The bank’s contacts helped convince management that the Launchpad prize had to be real money to attract attention and make it worth the entrepreneurs’ time and effort to frame formal business plans for submission.
Launchpad was set up as both a section of the bank’s website and as a Facebook page, and was promoted through Twitter as well. Entries were accepted in January and February. Completed entries were screened by a committee of the bank’s numerous corporators, who selected seven semi-finalists. In March, a three-judge panel convened a public meeting where each semi-finalist had five minutes to present their proposal. These were videotaped.
The recorded presentations by the three finalists that the judges selected from the seven were posted on Gorham Savings’ website. Members of the public were encouraged to visit the site, view the presentations, and vote once for their favorite. The finalists were permitted to promote their entry, encouraging friends, family, and fans to cast a vote for their ideas. Website traffic rocketed up, and around 25,000 votes were cast all told. (You can still view the three five-minute pitches on YouTube.)
“Much of our program was driven by social media,” says Emmons. “The activity level far exceeded our expectations.” The bank received more than triple the number of entries anticipated. Some came from people with little more than a concept that needed seed money to get going; others came from established firms that had raised some capital, but whose funding remained short of critical mass, or who needed additional equipment or other goods to carry out their plans.
“We saw the full spectrum of need from the entrepreneurial community,” says Emmons.
While the winner, Pika, was a high-tech firm, any kind of company or idea was eligible. Indeed, Emmons says that four of the seven finalists’ proposals involved Maine food products. One entrant, for instance, had devised an alternative soft drink using Maine honey, while another had devised a snack of natural vegetable chips. Another was developing means of recycling restaurant waste into a soil additive.
“The outreach and goodwill that this generated was tremendous,” says Emmons. Already, the bank is looking at a 2014 competition, with some adjustments. One change under consideration is multiple levels of prizes, rather than a single grand award. Another idea being considered is establishing multiple categories of award, ranging from raw ideas requiring a start to firms needing second-stage capital to established companies requiring an injection of funds to bring an idea to its full potential.

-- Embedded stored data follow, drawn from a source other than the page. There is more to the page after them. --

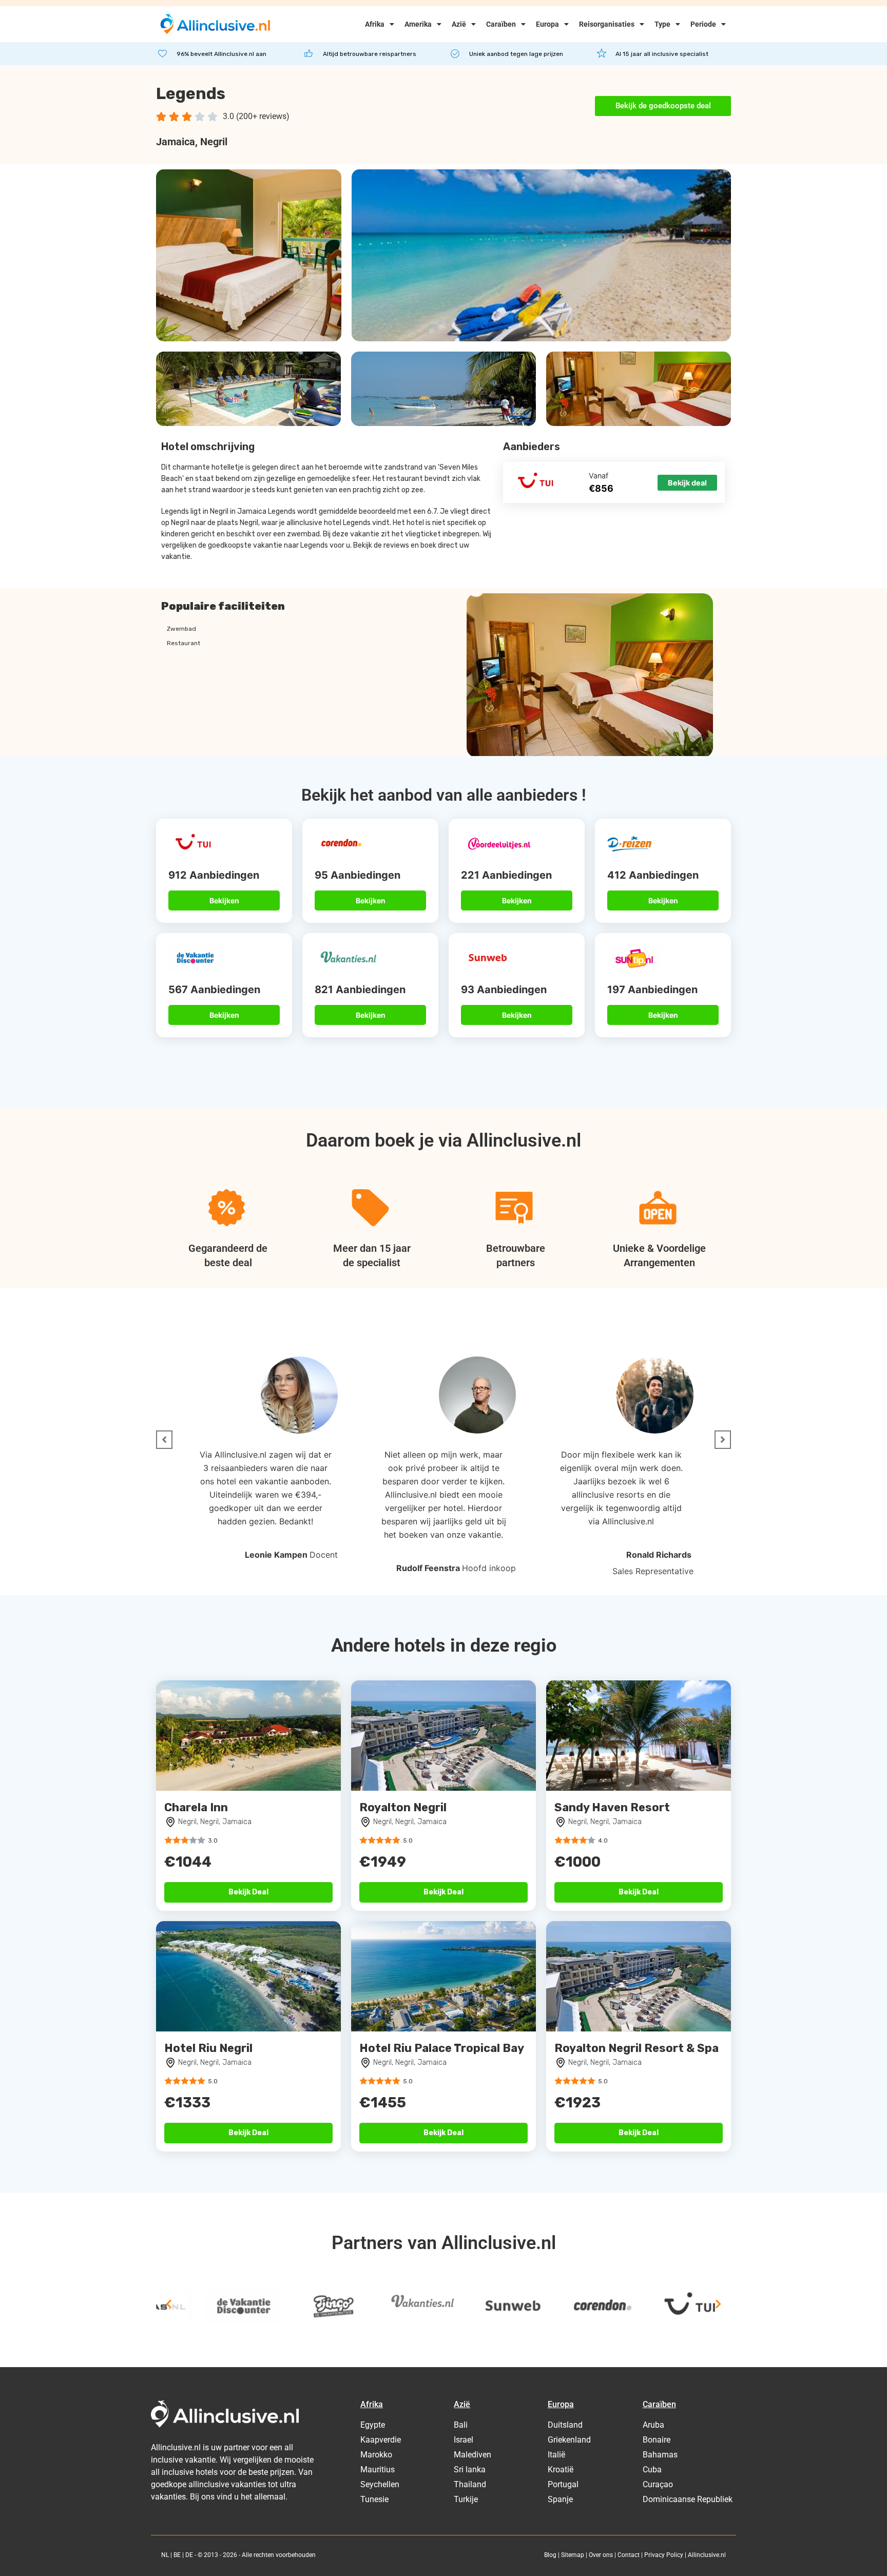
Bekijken (224, 900)
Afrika (374, 24)
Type (662, 24)
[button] (164, 1439)
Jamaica (175, 141)
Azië (459, 24)
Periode (703, 24)
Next (718, 2304)
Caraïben (501, 24)
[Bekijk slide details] (194, 2306)
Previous (169, 2304)
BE (177, 2555)
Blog (550, 2555)
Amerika (418, 24)
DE (189, 2555)
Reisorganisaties (606, 24)
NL (165, 2555)
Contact (629, 2555)
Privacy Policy (663, 2555)
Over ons (601, 2555)
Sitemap (572, 2555)
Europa (547, 24)
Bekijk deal (687, 482)
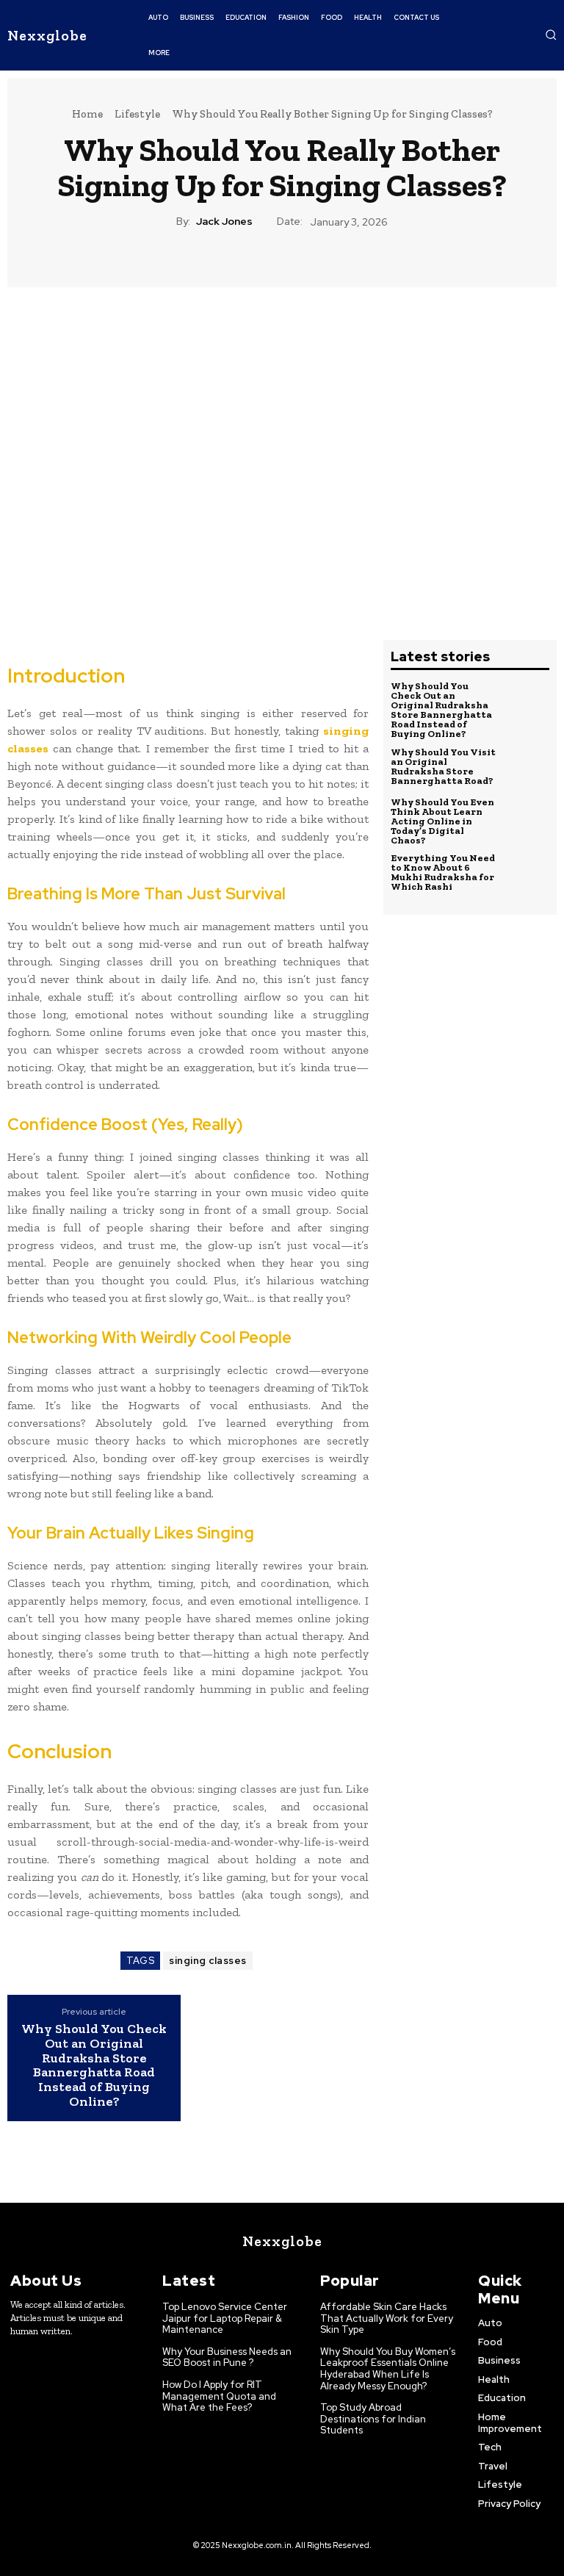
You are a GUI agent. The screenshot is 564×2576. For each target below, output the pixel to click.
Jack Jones (224, 221)
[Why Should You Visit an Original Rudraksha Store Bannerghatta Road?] (525, 766)
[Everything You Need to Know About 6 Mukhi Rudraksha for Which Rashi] (525, 872)
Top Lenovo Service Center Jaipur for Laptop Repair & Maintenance (224, 2318)
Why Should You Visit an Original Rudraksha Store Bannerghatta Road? (443, 766)
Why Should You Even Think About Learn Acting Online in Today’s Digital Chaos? (442, 821)
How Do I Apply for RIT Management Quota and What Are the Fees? (219, 2396)
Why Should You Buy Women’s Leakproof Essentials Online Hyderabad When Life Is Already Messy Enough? (387, 2368)
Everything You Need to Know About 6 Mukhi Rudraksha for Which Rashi (443, 872)
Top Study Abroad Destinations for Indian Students (373, 2418)
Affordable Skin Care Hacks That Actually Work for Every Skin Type (386, 2318)
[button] (551, 34)
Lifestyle (137, 113)
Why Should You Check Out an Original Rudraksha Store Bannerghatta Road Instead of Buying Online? (94, 2065)
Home (87, 113)
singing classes (208, 1960)
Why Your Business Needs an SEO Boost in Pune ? (227, 2357)
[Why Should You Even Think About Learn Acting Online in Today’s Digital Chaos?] (525, 821)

Launchpad’s longer-term benefits
“Launchpad made us aware that there is an industry waiting to grow, and explode, in Maine,” says Emmons. The bank has already begun building on the contacts generated by the competition.
In some cases, the contest put the bank forward to small firms that hadn’t considered it before, and “some of them have become customers of the bank,” says Emmons.
More broadly, management became aware of the need among this business segment for information and advice. It has reached out to all entrants to offer its bankers, and other experts it will bring in, to serve as speakers or panelists on programs, and even for one-on-one advice. Key topics that the bank has zeroed in on include advice on better structuring of business plans and how to develop effective presentations to potential lenders.
Emmons believes the overall effort has helped to further distinguish Gorham Savings from heavy and varied competition, ranging from local credit unions to branches of major national banks and regional banks.
Launchpad “best symbolizes the bank’s mission of understanding the needs of our customers,” wrote Chairman Daniel Willett in the bank’s annual report, “and building stronger communities.”